During the ES, there is a hyperactivation of a specific part of the brain, while the remaining is excluded; in case of complex partial epilepsy, dissociative symptoms may occur because patients during ictal and postictal phases may exhibit wandering or semifinalized behaviors resulting in amnesia; amnesia for the event or feelings of déjà vu, like in epilepsy of the temporal lobe, are also possible phenomena of denial of sensory data.
There is an element that connects the experience of any critical event, being of epileptic or psychogenic etiology (a “split”), between different states of mind awareness.
Both ES and PNES present a dysfunction in emotional processes or to gain from dissociation (in Bromberg meaning)53 to cope with a traumatic event.
Not surprisingly, many studies have highlighted that the prevalence of severe traumatic events, such as child sexual or physical abuse, is present in patients with PNES in a percentage that goes from 32.4% to 88.0%. A history of trauma affects in a negative way alexithymia traits and adherence to psychotherapy.7,45,57
There is an attempt to cope with a trauma, trying to depart from it, and not to be disintegrated by it; in the case of PNES, such an attempt is made using the body at a symbolic level. The affection that cannot be verbalized is shown in different ways: more advanced in the case of a neurotic structure and more archaic for the borderline one, where the symbolic level is more lacking.

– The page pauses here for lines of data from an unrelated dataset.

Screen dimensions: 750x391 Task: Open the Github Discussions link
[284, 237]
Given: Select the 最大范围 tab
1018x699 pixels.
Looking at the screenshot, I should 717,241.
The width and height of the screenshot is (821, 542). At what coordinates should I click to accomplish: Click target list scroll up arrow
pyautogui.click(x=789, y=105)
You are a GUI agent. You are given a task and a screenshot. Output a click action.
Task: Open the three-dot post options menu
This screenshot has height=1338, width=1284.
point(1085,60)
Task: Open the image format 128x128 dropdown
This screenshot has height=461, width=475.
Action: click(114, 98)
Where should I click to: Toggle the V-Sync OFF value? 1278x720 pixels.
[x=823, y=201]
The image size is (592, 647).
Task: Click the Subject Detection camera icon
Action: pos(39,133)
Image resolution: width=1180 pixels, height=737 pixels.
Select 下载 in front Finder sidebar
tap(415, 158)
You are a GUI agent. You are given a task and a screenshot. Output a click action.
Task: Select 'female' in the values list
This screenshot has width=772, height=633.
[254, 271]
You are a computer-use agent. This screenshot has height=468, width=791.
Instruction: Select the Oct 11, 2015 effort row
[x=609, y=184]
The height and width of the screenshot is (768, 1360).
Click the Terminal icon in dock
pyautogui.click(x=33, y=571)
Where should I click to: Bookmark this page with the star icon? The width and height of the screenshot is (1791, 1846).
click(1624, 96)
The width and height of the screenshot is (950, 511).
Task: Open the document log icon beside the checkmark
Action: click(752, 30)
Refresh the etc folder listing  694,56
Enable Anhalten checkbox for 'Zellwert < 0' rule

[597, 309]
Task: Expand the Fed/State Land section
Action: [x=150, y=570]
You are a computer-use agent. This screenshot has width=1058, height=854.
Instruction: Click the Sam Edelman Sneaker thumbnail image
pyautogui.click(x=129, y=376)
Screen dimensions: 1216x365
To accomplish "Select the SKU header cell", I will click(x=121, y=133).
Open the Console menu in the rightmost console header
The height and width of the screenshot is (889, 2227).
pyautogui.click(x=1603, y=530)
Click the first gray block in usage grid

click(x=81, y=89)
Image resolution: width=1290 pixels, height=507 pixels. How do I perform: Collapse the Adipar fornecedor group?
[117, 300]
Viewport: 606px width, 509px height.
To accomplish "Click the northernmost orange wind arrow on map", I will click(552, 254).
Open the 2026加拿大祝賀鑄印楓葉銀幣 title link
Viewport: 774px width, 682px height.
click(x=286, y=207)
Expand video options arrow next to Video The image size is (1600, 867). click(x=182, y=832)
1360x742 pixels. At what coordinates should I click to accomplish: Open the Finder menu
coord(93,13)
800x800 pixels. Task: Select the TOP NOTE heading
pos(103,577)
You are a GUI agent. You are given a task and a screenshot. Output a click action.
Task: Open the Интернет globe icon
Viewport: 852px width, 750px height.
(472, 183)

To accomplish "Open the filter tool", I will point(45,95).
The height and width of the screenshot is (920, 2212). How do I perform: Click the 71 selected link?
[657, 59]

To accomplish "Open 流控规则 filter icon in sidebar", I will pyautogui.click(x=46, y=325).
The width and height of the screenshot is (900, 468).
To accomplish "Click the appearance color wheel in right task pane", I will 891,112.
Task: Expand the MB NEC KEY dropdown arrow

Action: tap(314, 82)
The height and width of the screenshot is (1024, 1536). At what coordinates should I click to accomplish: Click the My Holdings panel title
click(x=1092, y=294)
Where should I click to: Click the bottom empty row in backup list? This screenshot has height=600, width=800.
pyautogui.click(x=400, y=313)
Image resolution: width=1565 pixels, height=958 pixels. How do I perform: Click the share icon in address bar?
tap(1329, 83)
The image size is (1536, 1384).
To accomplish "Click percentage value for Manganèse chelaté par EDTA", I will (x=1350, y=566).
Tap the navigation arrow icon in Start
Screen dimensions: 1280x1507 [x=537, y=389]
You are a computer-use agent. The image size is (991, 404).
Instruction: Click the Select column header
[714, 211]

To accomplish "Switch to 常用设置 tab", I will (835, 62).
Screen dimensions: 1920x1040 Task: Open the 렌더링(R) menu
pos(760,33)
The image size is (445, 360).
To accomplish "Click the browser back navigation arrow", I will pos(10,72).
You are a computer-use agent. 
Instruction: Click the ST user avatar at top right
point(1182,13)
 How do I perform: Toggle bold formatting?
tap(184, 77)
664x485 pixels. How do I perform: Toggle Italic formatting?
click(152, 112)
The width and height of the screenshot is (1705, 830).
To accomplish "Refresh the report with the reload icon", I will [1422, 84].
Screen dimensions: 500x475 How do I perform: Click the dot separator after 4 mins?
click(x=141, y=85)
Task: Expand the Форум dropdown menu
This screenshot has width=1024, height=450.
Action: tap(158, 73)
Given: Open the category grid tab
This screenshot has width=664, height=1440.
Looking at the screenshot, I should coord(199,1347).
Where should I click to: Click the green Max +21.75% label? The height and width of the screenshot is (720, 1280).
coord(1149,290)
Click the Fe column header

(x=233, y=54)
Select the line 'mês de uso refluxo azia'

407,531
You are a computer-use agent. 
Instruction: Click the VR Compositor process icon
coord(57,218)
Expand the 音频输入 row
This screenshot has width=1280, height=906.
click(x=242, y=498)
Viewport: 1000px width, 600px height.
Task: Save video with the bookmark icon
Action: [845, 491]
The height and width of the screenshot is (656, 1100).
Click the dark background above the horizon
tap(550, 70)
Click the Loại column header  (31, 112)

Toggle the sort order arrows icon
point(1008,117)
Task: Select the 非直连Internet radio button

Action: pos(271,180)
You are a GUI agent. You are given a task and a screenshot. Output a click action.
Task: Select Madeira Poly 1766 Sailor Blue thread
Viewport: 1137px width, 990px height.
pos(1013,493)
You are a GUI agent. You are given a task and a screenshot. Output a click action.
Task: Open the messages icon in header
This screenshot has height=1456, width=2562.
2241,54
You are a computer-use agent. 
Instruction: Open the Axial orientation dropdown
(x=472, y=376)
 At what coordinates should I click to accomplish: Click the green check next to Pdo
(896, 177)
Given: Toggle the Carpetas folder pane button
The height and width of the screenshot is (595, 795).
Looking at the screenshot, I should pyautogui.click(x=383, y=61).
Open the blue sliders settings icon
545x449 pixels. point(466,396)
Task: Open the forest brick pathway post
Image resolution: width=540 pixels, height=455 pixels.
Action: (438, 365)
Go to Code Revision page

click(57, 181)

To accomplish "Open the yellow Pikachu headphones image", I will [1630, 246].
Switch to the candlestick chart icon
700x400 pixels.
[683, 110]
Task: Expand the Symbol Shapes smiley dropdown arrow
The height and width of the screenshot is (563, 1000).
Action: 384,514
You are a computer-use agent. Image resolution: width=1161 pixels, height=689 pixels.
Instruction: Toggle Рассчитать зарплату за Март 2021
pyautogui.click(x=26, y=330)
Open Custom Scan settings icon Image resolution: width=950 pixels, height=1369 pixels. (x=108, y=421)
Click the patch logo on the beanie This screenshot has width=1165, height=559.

In PNES, the body is only a vehicle, a medium; the trauma does not originate from the person and his or her manifestations, but from a previous emotional “engorgement” that materializes through the body.
Patients with PNES report more negative life events and they do not indicate them as triggers of their seizures. However, patients with epilepsy correlate more of their negative life events to seizures.7,56 In PNES, traumatic experiences are also accompanied by dissociative phenomena, since many of these seizures represent a complete or partial loss of integration of mental functions such as identity, memory, consciousness, and environment perception. From this point of view, the split no longer belongs exclusively to the defense mechanisms, but arises as a process that distinguishes mental states that accompany the human experience, both in its healthy expressions and in its pathological ones, and thus becomes an experience of how the psychic apparatus is structured under certain circumstances.
At this point, we have to do with a framework with its own statute and dignity. PNES are the symptomatic expression of a psychiatric disorder itself, and we should talk about an underlying etiological diagnosis instead of psychiatric comorbidity. The PNES indicate a way to “convert” psychological distress on organic level by replacing the verbal with a representation of symptoms.
The most appropriate part of PNES definition is that of “psychogenic” seizures, as that term encompasses the variety and depth of the exhibited symptoms as well as the types of underlying defense mechanisms.
Following this trend, traits seem to emerge connected to a disease, apparently disappearing like hysteria, and, therefore, it is almost natural to recall Mattioli and Scalzone58 who argued that
[…] the hysterical pathology will never disappear because it represents a specific state of mind, an operational mode, characterized by an psychodynamic organization made up of defense mechanisms, cognitive styles, memory functions, personality traits and psychological and somatic symptoms.58
Conclusion
PNES are the result of differences in brain processes and that of defense mechanisms. Consequently, prognosis and different pharmacological or psychological treatment should be need. Thus, it appears superfluous to talk about psychiatric comorbidity, since PNES are a different symptomatic expression of specific psychiatric disorders.
Footnotes
Disclosure
The authors report no conflicts of interest in this work.